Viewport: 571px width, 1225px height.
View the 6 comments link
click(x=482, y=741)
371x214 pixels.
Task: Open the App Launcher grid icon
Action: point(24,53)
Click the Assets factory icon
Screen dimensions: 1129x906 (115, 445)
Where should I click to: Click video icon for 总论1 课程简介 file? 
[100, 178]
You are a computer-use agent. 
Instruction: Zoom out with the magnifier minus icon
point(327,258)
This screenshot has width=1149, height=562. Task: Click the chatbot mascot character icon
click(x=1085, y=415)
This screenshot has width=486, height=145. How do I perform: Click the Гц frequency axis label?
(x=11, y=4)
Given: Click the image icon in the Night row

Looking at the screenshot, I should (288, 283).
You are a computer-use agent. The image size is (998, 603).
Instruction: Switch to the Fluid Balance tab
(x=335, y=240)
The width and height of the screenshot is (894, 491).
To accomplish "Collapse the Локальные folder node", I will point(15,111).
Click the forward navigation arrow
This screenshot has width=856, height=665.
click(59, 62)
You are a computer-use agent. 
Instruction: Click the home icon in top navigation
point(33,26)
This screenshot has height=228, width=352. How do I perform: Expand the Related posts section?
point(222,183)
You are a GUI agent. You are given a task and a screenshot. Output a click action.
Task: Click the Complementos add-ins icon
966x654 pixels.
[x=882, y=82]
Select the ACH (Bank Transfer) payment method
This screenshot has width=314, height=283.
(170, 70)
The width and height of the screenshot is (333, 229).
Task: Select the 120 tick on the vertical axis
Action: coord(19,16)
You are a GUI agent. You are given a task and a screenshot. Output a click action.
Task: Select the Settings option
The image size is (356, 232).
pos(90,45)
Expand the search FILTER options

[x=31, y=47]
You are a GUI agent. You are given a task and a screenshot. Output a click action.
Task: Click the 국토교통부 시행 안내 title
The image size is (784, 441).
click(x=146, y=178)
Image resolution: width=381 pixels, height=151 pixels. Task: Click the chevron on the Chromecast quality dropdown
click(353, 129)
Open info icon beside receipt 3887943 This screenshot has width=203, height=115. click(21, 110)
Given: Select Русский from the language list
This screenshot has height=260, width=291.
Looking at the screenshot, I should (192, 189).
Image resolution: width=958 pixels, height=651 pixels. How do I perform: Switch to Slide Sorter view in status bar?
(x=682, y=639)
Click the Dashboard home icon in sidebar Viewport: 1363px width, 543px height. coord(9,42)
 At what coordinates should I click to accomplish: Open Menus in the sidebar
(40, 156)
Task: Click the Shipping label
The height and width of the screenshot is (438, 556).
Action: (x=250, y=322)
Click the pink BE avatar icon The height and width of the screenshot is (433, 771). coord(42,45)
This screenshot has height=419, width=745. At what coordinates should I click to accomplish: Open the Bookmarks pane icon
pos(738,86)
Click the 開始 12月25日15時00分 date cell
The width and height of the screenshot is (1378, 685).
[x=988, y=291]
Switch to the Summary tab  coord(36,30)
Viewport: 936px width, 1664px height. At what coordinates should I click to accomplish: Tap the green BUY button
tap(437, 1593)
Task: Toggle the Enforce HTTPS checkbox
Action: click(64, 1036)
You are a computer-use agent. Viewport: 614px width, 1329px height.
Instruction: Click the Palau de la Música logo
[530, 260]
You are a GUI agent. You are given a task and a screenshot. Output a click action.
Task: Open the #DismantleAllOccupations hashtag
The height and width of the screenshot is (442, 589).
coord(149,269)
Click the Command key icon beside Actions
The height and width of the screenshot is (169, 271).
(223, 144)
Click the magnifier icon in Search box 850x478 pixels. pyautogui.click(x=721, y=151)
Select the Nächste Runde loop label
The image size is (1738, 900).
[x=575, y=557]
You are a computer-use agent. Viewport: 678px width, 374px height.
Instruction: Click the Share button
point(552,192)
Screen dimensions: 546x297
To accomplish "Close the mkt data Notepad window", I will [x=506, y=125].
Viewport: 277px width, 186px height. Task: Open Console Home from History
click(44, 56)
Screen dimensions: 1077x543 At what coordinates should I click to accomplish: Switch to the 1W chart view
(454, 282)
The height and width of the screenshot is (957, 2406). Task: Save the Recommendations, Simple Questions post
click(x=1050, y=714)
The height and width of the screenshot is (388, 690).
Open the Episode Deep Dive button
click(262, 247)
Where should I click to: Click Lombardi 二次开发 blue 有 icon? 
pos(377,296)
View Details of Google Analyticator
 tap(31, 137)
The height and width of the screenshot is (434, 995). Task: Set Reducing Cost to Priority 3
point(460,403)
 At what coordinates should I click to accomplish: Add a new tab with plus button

Problem: Write the data out again. Match it exactly.

Answer box:
Viewport: 571px width, 1225px height.
View the 6 comments link
click(x=482, y=741)
371x214 pixels.
Task: Open the App Launcher grid icon
Action: point(24,53)
Click the Assets factory icon
Screen dimensions: 1129x906 (115, 445)
Where should I click to: Click video icon for 总论1 课程简介 file? 
[100, 178]
You are a computer-use agent. 
Instruction: Zoom out with the magnifier minus icon
point(327,258)
This screenshot has width=1149, height=562. Task: Click the chatbot mascot character icon
click(x=1085, y=415)
This screenshot has width=486, height=145. How do I perform: Click the Гц frequency axis label?
(x=11, y=4)
Given: Click the image icon in the Night row

Looking at the screenshot, I should (288, 283).
You are a computer-use agent. The image size is (998, 603).
Instruction: Switch to the Fluid Balance tab
(x=335, y=240)
The width and height of the screenshot is (894, 491).
To accomplish "Collapse the Локальные folder node", I will point(15,111).
Click the forward navigation arrow
This screenshot has width=856, height=665.
click(59, 62)
You are a computer-use agent. 
Instruction: Click the home icon in top navigation
point(33,26)
This screenshot has height=228, width=352. How do I perform: Expand the Related posts section?
point(222,183)
You are a GUI agent. You are given a task and a screenshot. Output a click action.
Task: Click the Complementos add-ins icon
966x654 pixels.
[x=882, y=82]
Select the ACH (Bank Transfer) payment method
This screenshot has width=314, height=283.
(170, 70)
The width and height of the screenshot is (333, 229).
Task: Select the 120 tick on the vertical axis
Action: coord(19,16)
You are a GUI agent. You are given a task and a screenshot. Output a click action.
Task: Select the Settings option
The image size is (356, 232).
pos(90,45)
Expand the search FILTER options

[x=31, y=47]
You are a GUI agent. You are given a task and a screenshot. Output a click action.
Task: Click the 국토교통부 시행 안내 title
The image size is (784, 441).
click(x=146, y=178)
Image resolution: width=381 pixels, height=151 pixels. Task: Click the chevron on the Chromecast quality dropdown
click(353, 129)
Open info icon beside receipt 3887943 This screenshot has width=203, height=115. click(21, 110)
Given: Select Русский from the language list
This screenshot has height=260, width=291.
Looking at the screenshot, I should (192, 189).
Image resolution: width=958 pixels, height=651 pixels. How do I perform: Switch to Slide Sorter view in status bar?
(x=682, y=639)
Click the Dashboard home icon in sidebar Viewport: 1363px width, 543px height. coord(9,42)
 At what coordinates should I click to accomplish: Open Menus in the sidebar
(40, 156)
Task: Click the Shipping label
The height and width of the screenshot is (438, 556).
Action: (x=250, y=322)
Click the pink BE avatar icon The height and width of the screenshot is (433, 771). coord(42,45)
This screenshot has height=419, width=745. At what coordinates should I click to accomplish: Open the Bookmarks pane icon
pos(738,86)
Click the 開始 12月25日15時00分 date cell
The width and height of the screenshot is (1378, 685).
[x=988, y=291]
Switch to the Summary tab  coord(36,30)
Viewport: 936px width, 1664px height. At what coordinates should I click to accomplish: Tap the green BUY button
tap(437, 1593)
Task: Toggle the Enforce HTTPS checkbox
Action: click(64, 1036)
You are a computer-use agent. Viewport: 614px width, 1329px height.
Instruction: Click the Palau de la Música logo
[530, 260]
You are a GUI agent. You are given a task and a screenshot. Output a click action.
Task: Open the #DismantleAllOccupations hashtag
The height and width of the screenshot is (442, 589).
coord(149,269)
Click the Command key icon beside Actions
The height and width of the screenshot is (169, 271).
(223, 144)
Click the magnifier icon in Search box 850x478 pixels. pyautogui.click(x=721, y=151)
Select the Nächste Runde loop label
The image size is (1738, 900).
[x=575, y=557]
You are a computer-use agent. Viewport: 678px width, 374px height.
Instruction: Click the Share button
point(552,192)
Screen dimensions: 546x297
To accomplish "Close the mkt data Notepad window", I will [x=506, y=125].
Viewport: 277px width, 186px height. Task: Open Console Home from History
click(44, 56)
Screen dimensions: 1077x543 At what coordinates should I click to accomplish: Switch to the 1W chart view
(454, 282)
The height and width of the screenshot is (957, 2406). Task: Save the Recommendations, Simple Questions post
click(x=1050, y=714)
The height and width of the screenshot is (388, 690).
Open the Episode Deep Dive button
click(262, 247)
Where should I click to: Click Lombardi 二次开发 blue 有 icon? 
pos(377,296)
View Details of Google Analyticator
 tap(31, 137)
The height and width of the screenshot is (434, 995). Task: Set Reducing Cost to Priority 3
point(460,403)
 At what coordinates should I click to accomplish: Add a new tab with plus button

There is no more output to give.